Bubble Schmubble

Is there a housing bubble?  Some say yes, some say no.  I say who cares?  The real question is not whether there is a bubble the question is, What are the chances that housing prices will fall dramatically?  Contrary to popular belief, knowledge of whether prices are following fundamentals or a bubble tells us very little about this question. 

An efficient market is not necessarily a stable market.  Indeed, an efficient market can be as or even more volatile than a market plagued by bubbles.

Consider the stock market – the price to earnings ratio can be written (using the Gordon Growth Model) as P/E=D/E*(1+g)/(r-g) where g is the growth rate of dividends and r is the discount rate.  Since r and g are small a small change in g can have a large effect on the P/E ratio – so much in fact that it is very difficult to reject a model of stock prices based solely on fundamentals (see my paper with Gary Santoni or the Barsky and DeLong classic Why Does the Stock Market Fluctuate (JSTOR).)
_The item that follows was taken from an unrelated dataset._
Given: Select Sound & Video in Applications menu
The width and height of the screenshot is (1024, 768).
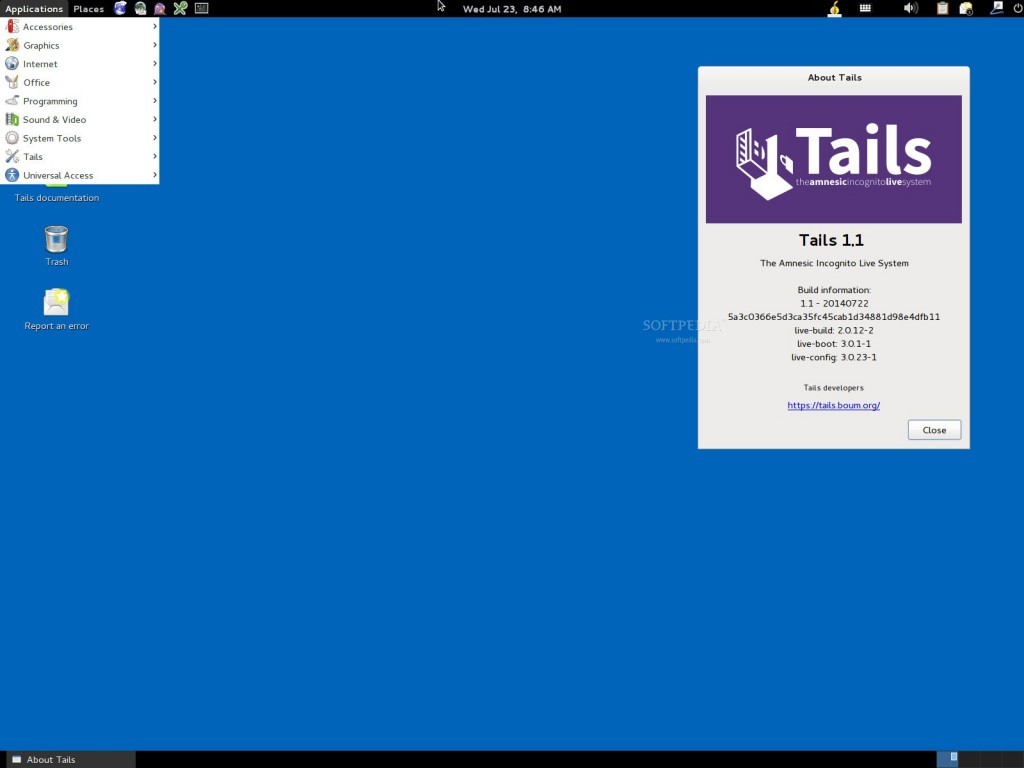Looking at the screenshot, I should [54, 120].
The principles are similar with respect to the housing market.  Do note that only a small fraction of the housing stock is available for sale at any one point in time.  When we hear about the high price of housing prices we think that the stock of housing must have gone up a lot in value.  But in fact all that has occured for certain is that the price for the marginal house has increased.  When the supply is inelastic (as it is on the coasts) and demand is fairly inelastic (as it is for most people who like to live where they work) small changes in either demand or supply can change the marginal price dramatically.  Thus, even if house prices are at fundamental values today and will be at fundamental values tomorrow a small change in say interest rates or the economy could make tomorrow’s price considerably lower than today’s.